You’ve also gone on to date someone new that you’re very excited about. Brand New Partner doesn’t live with you. You’ve been on three very good dates with them and are very excited about how well you’re clicking.
Even if you consider all romantic relationships to be completely equal — regardless of length — you still have multiple roles with your preexisting partners. Your 20-year partner isn’t just your romantic partner; they’re your business partner. And you co-parent with 8-year partner. Additionally, let’s say you’re financially enmeshed with both of them — so you’re also financial partners with 20-year partner and 8-year partner. You might share vehicles with them. And you certainly all have to balance living together, home maintenance, and chores. That’s another set of roles — you’re roommates.
Conversely, your connection to your newest partner is a great deal less complicated — because you have a single role with them at the moment.
In Real Life Scenarios, Multiple Roles Can Create Structural Priority
Because of the other roles you have with your other two partners, you might find that you have to prioritize them differently in certain decisions you make. Yes, even if you’re a staunch relationship egalitarian — real life has to account for childcare, chores, etc.
This creates an inherent inequality in certain polyamorous relationship systems. In essence, what you have here is a form of descriptive hierarchy. If a hierarchy is descriptive, terms like “primary” and “secondary” are used to describe the current level of entanglement of a relationship. Descriptive hierarchy makes no claims about what is possible in the future (that’s a different kind, called prescriptive hierarchy)– it simply describes what is. Just because one of your partners is currently your descriptive primary, it doesn’t necessarily mean that you are closed to additional new primary relationships. Plenty of people have relationship systems where they actually have more than one primary partner, a state called “co-primacy.” (I personally know several folks with this setup.)
Not Being Able to Talk Honestly About Incidental Inequality Creates Sneakiarchy
Anyway, a ton of long-term polyamorous relationship systems have inequalities inherent in them — typically as a result of multiple roles.
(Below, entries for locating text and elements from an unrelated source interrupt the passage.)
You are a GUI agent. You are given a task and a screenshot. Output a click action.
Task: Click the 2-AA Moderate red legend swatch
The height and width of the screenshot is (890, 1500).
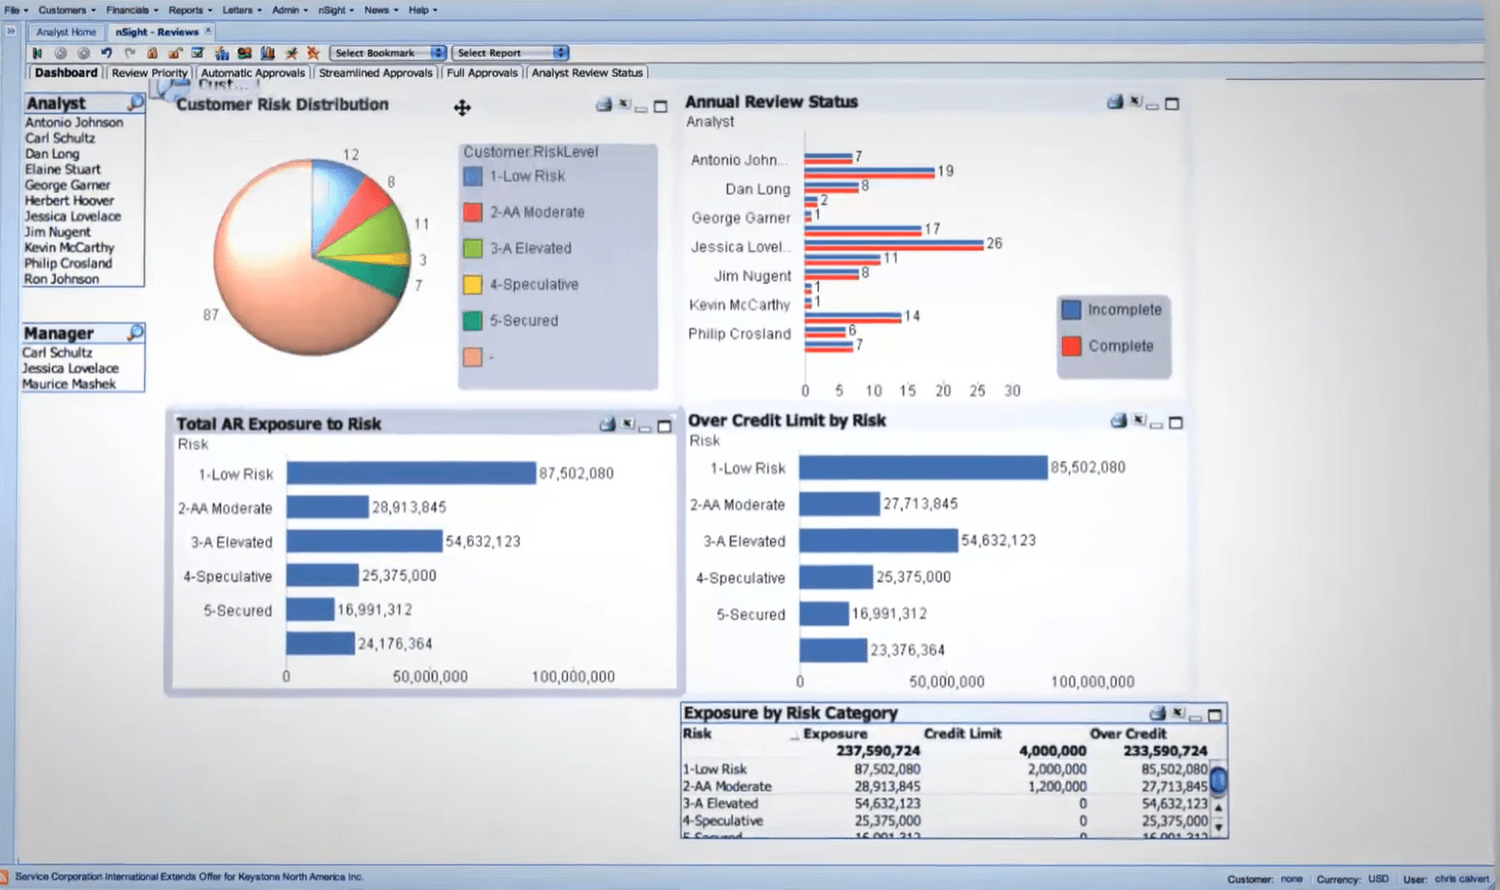tap(473, 212)
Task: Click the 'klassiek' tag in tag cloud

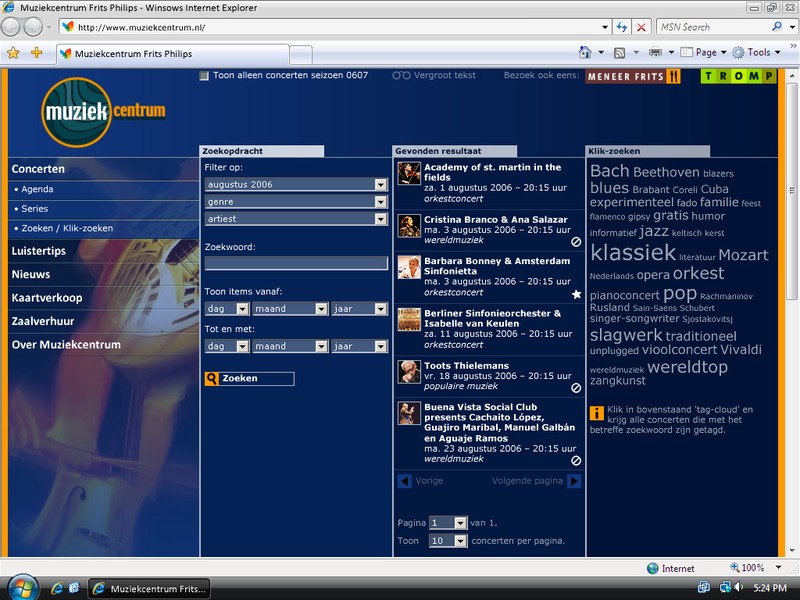Action: (632, 253)
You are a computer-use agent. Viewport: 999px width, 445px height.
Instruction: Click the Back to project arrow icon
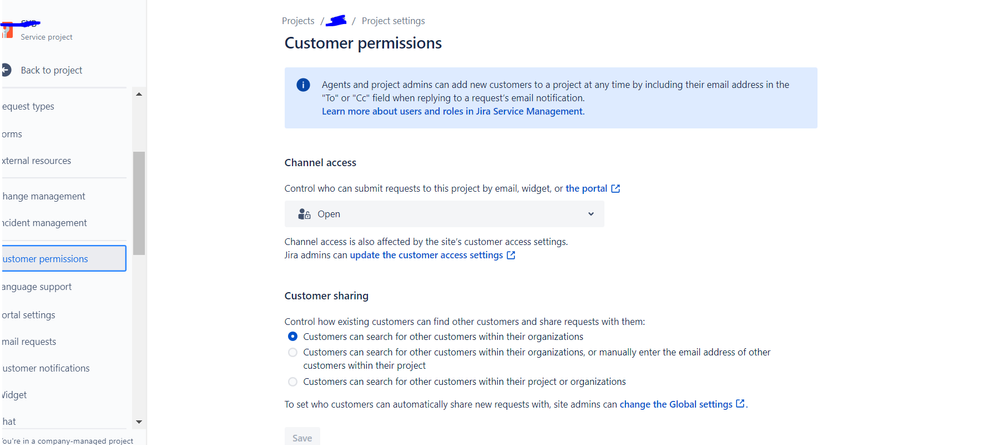pos(6,70)
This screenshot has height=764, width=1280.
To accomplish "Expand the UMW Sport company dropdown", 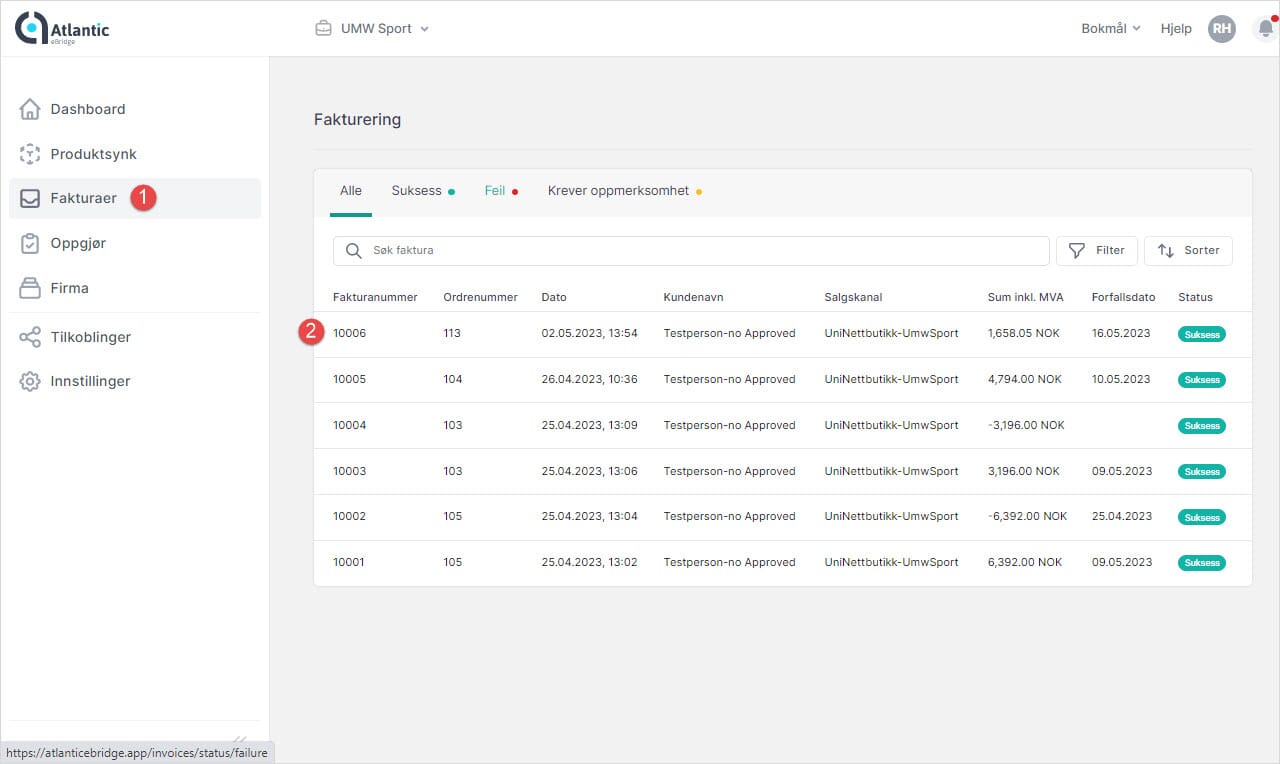I will coord(373,29).
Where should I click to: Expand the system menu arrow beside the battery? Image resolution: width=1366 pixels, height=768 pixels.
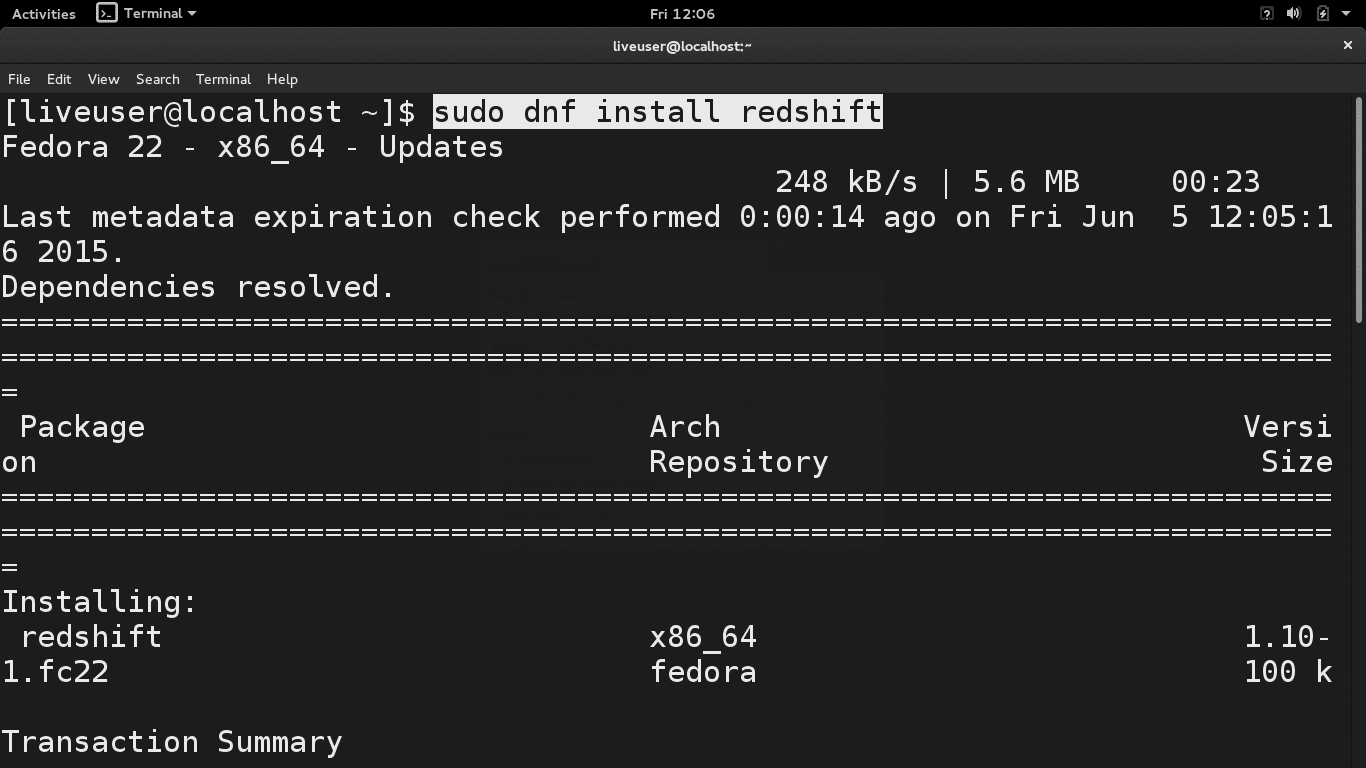(1346, 14)
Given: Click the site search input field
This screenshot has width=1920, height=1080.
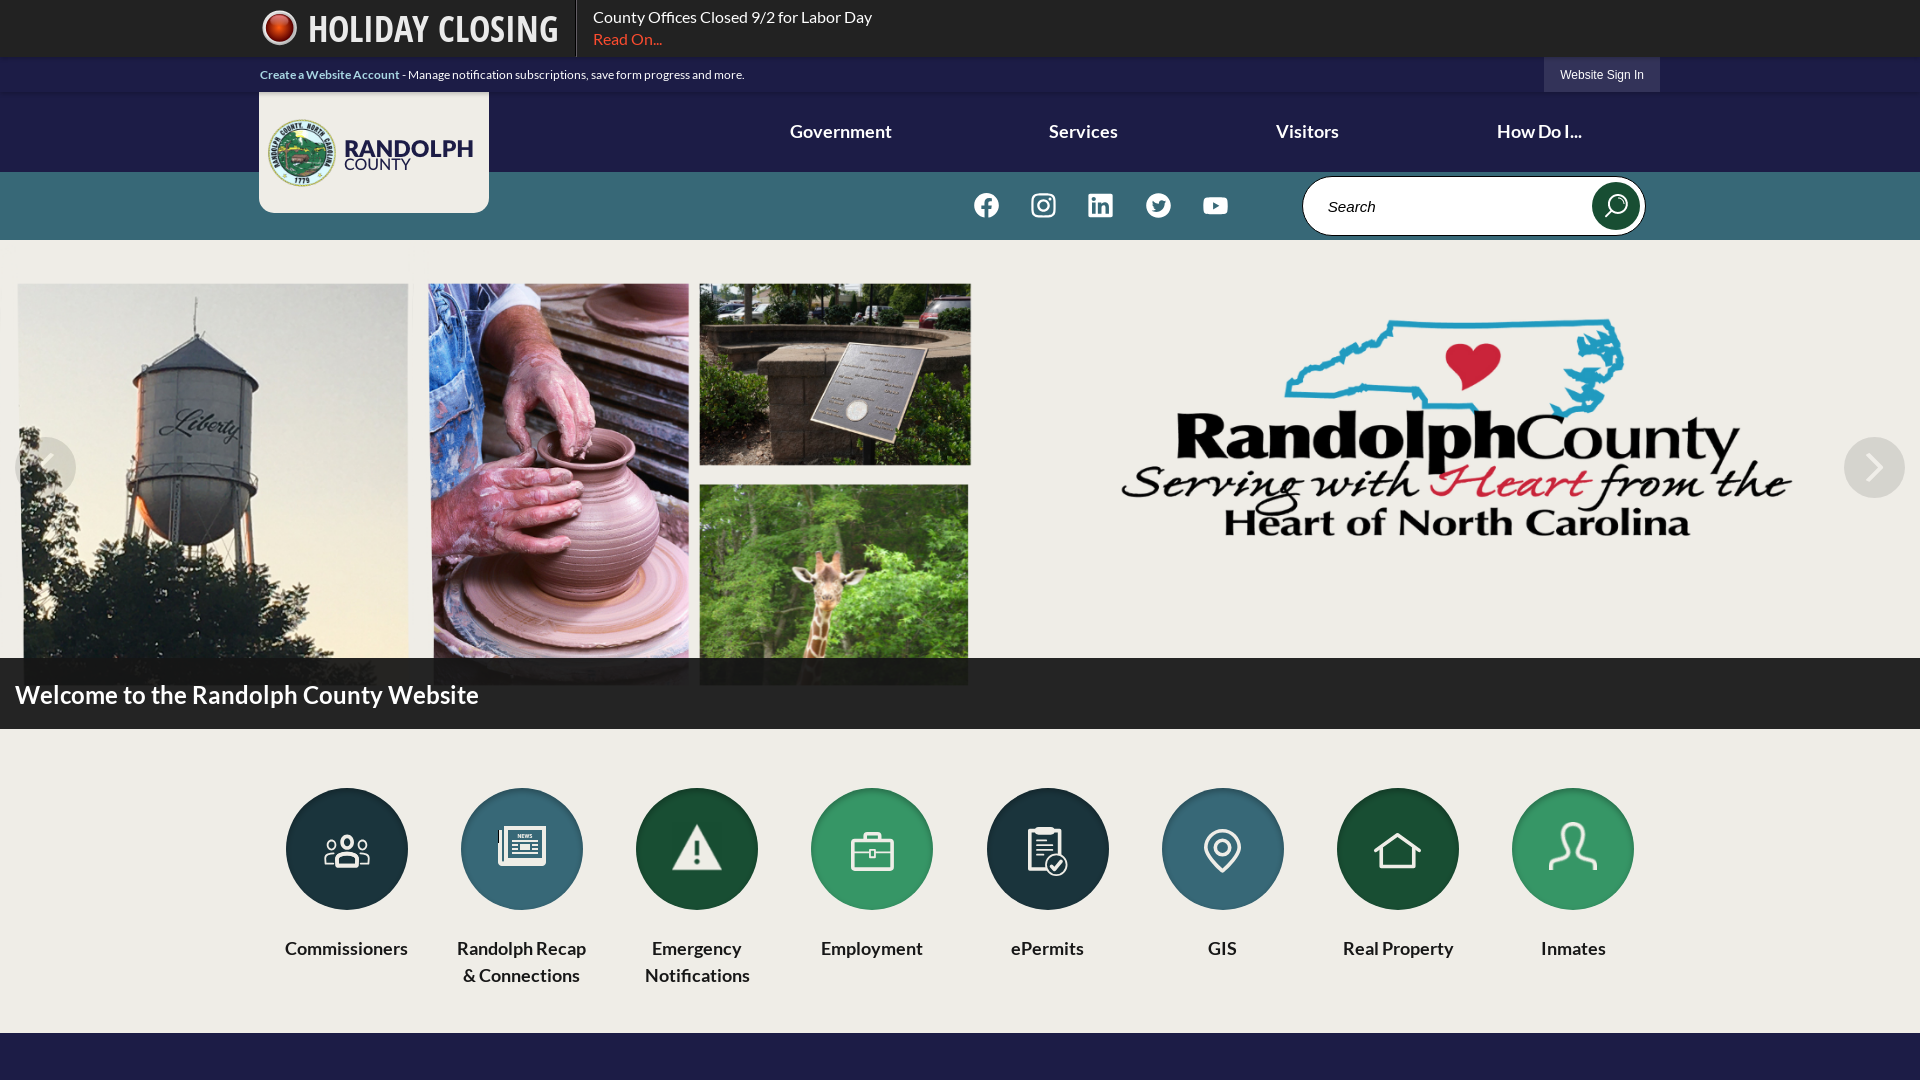Looking at the screenshot, I should (x=1451, y=206).
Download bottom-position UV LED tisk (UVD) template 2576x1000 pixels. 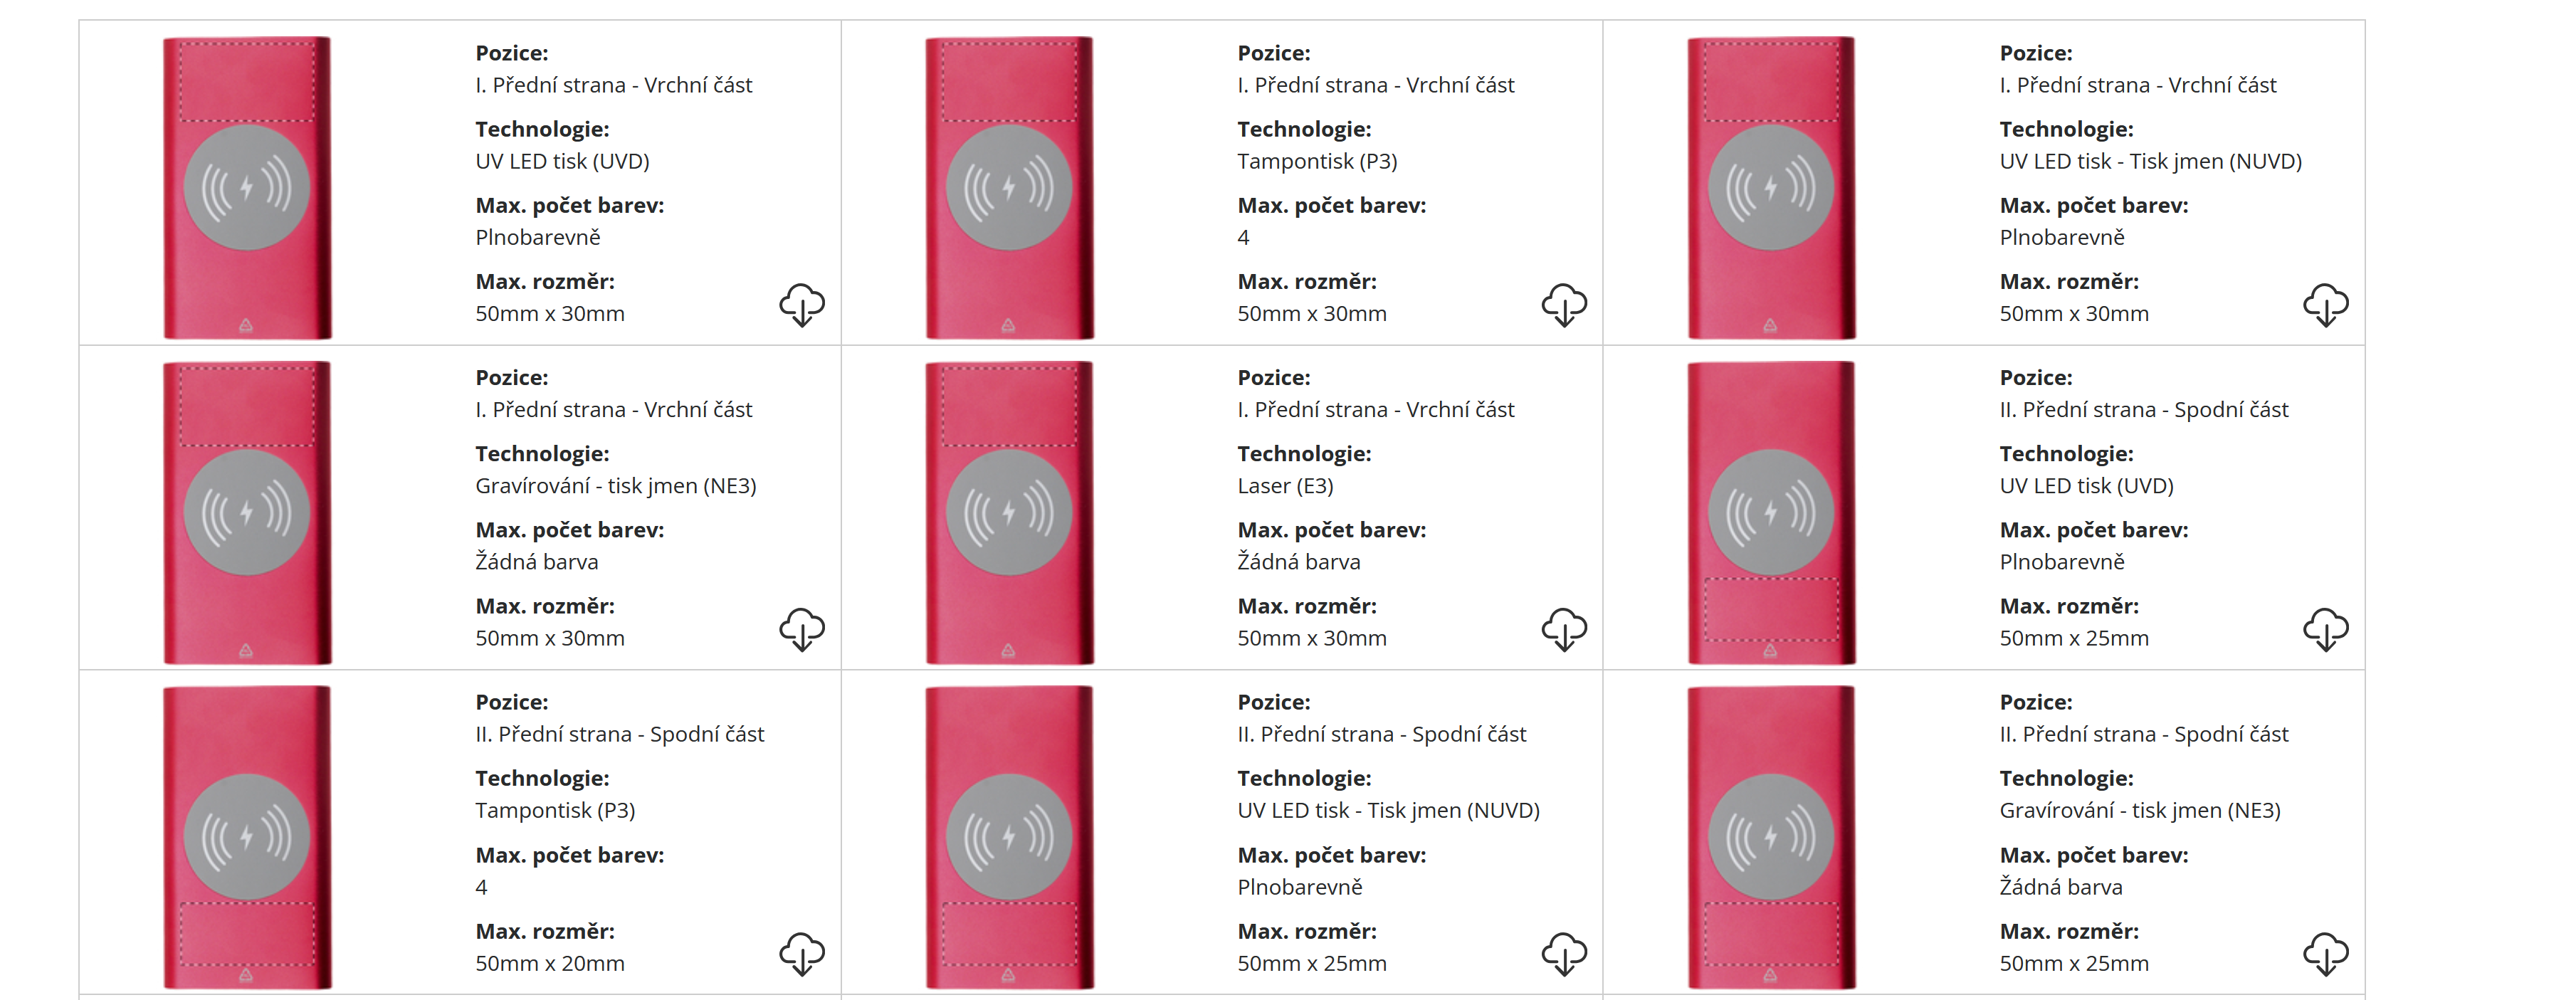2326,629
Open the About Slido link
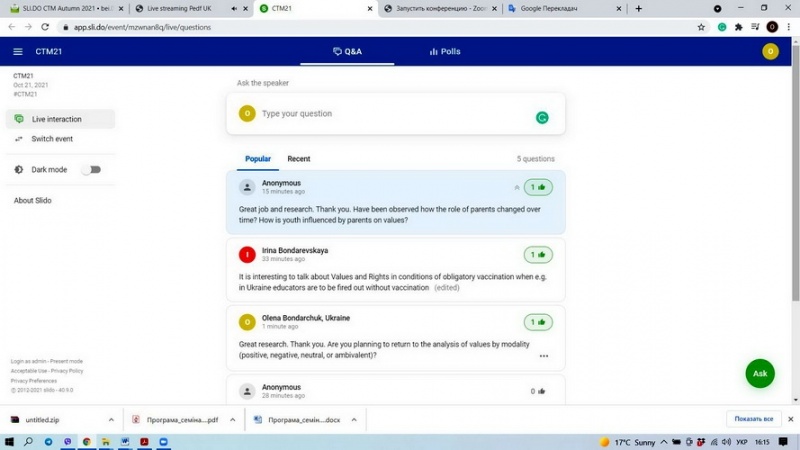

Yes, this can happen incidentally. Yes, even to egalitarian polyamorists.
It happens. Unfortunately, if you can’t acknowledge these multiple roles and the potential impact they might have — regardless of how you philosophically feel about relationships and how they should IDEALLY be — the reality of the situation will sneak up on you. And also on anybody you love that you don’t inform properly.
Under these conditions, it becomes very easy — practically inevitable — to end up with sneakiarchy.